Initial tests for new metrics + create constant for part of metrics names

mayabar · mayabar · commit a91af3bbb85e · 2025-10-28T10:19:11.000+02:00
Signed-off-by: Maya Barnea &lt;mayab@il.ibm.com&gt;
diff --git a/pkg/llm-d-inference-sim/metrics.go b/pkg/llm-d-inference-sim/metrics.go
@@ -32,6 +32,14 @@ import (
 	vllmapi "github.com/llm-d/llm-d-inference-sim/pkg/vllm-api"
 )
 
+const (
+	e2eReqLatencyMetricName    = "vllm:e2e_request_latency_seconds"
+	reqQueueTimeMetricName     = "vllm:request_queue_time_seconds"
+	reqInferenceTimeMetricName = "vllm:request_inference_time_seconds"
+	prefillTimeMetricName      = "vllm:request_prefill_time_seconds"

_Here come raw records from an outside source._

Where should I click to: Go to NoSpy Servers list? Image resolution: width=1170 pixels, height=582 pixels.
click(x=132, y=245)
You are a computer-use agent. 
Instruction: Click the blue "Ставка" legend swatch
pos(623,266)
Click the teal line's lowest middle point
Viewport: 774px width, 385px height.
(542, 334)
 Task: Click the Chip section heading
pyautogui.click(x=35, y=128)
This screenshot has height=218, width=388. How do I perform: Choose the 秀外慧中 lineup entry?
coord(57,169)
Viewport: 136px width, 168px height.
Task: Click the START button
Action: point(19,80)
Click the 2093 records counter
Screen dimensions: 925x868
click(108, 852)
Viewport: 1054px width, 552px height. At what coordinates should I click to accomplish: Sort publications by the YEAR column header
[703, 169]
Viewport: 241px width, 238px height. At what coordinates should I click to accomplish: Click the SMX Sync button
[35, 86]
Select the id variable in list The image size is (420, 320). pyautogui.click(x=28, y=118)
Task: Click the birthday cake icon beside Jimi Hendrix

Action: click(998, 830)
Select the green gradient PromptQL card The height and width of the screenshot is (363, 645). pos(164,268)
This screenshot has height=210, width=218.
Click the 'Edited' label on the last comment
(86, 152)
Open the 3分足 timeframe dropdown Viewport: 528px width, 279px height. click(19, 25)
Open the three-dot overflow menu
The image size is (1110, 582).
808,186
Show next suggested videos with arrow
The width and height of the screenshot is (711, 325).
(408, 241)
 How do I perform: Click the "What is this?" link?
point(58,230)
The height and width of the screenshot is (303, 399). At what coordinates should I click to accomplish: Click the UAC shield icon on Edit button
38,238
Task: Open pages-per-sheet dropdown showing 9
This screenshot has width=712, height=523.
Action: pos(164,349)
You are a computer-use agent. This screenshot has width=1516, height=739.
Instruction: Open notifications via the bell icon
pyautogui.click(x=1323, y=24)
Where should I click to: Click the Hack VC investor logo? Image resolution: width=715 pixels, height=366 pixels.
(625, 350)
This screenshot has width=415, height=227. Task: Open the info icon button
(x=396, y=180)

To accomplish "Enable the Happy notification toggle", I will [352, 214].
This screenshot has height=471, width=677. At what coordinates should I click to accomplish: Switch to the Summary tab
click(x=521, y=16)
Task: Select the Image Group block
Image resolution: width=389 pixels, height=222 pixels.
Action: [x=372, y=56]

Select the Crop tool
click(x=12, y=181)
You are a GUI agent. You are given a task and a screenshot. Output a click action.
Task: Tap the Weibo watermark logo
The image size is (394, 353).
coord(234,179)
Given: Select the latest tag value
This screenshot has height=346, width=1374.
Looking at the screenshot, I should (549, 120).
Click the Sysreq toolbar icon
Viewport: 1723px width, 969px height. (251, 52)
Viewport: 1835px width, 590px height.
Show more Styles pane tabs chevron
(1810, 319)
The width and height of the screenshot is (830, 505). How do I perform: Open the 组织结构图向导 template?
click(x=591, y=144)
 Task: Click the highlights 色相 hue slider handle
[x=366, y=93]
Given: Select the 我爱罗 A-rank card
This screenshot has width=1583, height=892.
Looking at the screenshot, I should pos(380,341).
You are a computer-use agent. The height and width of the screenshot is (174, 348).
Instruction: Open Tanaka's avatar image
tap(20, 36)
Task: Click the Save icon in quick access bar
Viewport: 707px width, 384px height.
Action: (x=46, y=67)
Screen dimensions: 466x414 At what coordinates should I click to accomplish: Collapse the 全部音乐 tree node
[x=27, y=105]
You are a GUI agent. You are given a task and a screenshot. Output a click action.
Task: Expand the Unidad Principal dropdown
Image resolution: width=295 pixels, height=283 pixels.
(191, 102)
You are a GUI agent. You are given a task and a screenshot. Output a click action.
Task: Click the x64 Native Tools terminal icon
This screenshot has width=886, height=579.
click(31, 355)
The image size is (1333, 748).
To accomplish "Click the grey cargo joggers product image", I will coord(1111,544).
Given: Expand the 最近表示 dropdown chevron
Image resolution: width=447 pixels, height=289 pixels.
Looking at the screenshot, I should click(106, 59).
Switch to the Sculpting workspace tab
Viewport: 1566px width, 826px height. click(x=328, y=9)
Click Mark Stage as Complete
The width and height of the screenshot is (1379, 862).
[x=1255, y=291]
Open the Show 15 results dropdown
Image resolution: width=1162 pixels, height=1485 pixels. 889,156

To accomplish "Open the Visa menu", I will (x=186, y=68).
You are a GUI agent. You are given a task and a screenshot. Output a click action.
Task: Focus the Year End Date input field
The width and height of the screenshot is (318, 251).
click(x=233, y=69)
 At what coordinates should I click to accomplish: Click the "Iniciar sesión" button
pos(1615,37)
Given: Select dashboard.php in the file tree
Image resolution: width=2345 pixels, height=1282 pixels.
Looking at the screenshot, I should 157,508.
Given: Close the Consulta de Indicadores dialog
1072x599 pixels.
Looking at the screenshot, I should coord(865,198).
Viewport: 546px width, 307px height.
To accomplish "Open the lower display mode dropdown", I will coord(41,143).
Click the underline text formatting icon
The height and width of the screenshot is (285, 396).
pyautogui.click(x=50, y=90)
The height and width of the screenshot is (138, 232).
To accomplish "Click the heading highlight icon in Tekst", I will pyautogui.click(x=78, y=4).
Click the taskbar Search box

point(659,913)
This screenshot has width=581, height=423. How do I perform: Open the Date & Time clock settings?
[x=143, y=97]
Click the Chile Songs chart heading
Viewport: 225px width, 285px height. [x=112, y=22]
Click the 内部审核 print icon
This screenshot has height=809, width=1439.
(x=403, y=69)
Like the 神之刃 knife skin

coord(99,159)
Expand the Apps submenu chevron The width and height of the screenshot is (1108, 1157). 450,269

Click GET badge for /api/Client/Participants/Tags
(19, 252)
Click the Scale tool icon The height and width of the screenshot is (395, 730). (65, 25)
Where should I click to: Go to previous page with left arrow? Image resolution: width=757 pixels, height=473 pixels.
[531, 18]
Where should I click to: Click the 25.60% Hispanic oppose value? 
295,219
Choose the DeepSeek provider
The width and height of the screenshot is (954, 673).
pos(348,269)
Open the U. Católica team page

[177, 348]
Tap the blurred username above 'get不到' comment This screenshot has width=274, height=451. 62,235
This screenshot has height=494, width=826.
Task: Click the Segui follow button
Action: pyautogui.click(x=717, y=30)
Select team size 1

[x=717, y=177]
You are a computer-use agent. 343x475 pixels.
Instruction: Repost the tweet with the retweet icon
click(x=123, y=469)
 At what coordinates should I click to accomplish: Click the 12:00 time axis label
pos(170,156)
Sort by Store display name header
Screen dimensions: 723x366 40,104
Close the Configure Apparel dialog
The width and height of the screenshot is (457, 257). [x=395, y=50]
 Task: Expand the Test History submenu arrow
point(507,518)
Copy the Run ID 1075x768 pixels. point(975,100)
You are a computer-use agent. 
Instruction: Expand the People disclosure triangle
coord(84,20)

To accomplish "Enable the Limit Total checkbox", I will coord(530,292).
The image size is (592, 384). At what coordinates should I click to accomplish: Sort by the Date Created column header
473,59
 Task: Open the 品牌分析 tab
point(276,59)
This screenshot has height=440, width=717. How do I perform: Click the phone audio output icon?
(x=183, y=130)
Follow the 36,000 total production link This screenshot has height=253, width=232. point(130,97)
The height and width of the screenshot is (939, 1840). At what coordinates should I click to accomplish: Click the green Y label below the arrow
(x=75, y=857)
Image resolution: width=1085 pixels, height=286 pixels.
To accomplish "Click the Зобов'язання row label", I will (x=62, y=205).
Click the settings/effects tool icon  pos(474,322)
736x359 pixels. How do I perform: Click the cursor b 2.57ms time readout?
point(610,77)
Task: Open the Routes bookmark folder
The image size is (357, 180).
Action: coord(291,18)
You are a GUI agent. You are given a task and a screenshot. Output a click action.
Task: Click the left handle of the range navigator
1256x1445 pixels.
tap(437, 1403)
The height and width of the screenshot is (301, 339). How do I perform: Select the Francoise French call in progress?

+	decodeTimeMetricName       = "vllm:request_decode_time_seconds"
+)
+
 // createAndRegisterPrometheus creates and registers prometheus metrics used by vLLM simulator
 // Metrics reported:
 // - lora_requests_info
@@ -114,7 +122,7 @@ func (s *VllmSimulator) createAndRegisterPrometheus() error {
 	s.metrics.e2eReqLatency = prometheus.NewHistogramVec(
 		prometheus.HistogramOpts{
 			Subsystem: "",
-			Name:      "vllm:e2e_request_latency_seconds",
+			Name:      e2eReqLatencyMetricName,
 			Help:      "Histogram of end to end request latency in seconds.",
 			Buckets:   common.RequestLatencyBucketsBoundaries,
 		},
@@ -129,7 +137,7 @@ func (s *VllmSimulator) createAndRegisterPrometheus() error {
 	s.metrics.reqQueueTime = prometheus.NewHistogramVec(
 		prometheus.HistogramOpts{
 			Subsystem: "",
-			Name:      "vllm:request_queue_time_seconds",
+			Name:      reqQueueTimeMetricName,
 			Help:      "Histogram of time spent in WAITING phase for request.",
 			Buckets:   common.RequestLatencyBucketsBoundaries,
 		},
@@ -144,7 +152,7 @@ func (s *VllmSimulator) createAndRegisterPrometheus() error {
 	s.metrics.reqInferenceTime = prometheus.NewHistogramVec(
 		prometheus.HistogramOpts{
 			Subsystem: "",
-			Name:      "vllm:request_inference_time_seconds",
+			Name:      reqInferenceTimeMetricName,
 			Help:      "Histogram of time spent in RUNNING phase for request.",
 			Buckets:   common.RequestLatencyBucketsBoundaries,
 		},
@@ -159,7 +167,7 @@ func (s *VllmSimulator) createAndRegisterPrometheus() error {
 	s.metrics.reqPrefillTime = prometheus.NewHistogramVec(
 		prometheus.HistogramOpts{
 			Subsystem: "",
-			Name:      "vllm:request_prefill_time_seconds",
+			Name:      prefillTimeMetricName,
 			Help:      "Histogram of time spent in PREFILL phase for request.",
 			Buckets:   common.RequestLatencyBucketsBoundaries,
 		},
@@ -174,7 +182,7 @@ func (s *VllmSimulator) createAndRegisterPrometheus() error {
 	s.metrics.reqDecodeTime = prometheus.NewHistogramVec(
 		prometheus.HistogramOpts{
 			Subsystem: "",
-			Name:      "vllm:request_decode_time_seconds",
+			Name:      decodeTimeMetricName,
 			Help:      "Histogram of time spent in DECODE phase for request.",
 			Buckets:   common.RequestLatencyBucketsBoundaries,
 		},
diff --git a/pkg/llm-d-inference-sim/metrics_test.go b/pkg/llm-d-inference-sim/metrics_test.go
@@ -19,7 +19,9 @@ package llmdinferencesim
 import (
 	"context"
 	"errors"
+	"fmt"
 	"io"
+	"math"
 	"net/http"
 	"os"
 	"reflect"
@@ -164,7 +166,7 @@ var _ = Describe("Simulator metrics", Ordered, func() {
 		Expect(metrics).To(ContainSubstring(`vllm:request_prompt_tokens_bucket{model_name="testmodel",le="100"} 1`))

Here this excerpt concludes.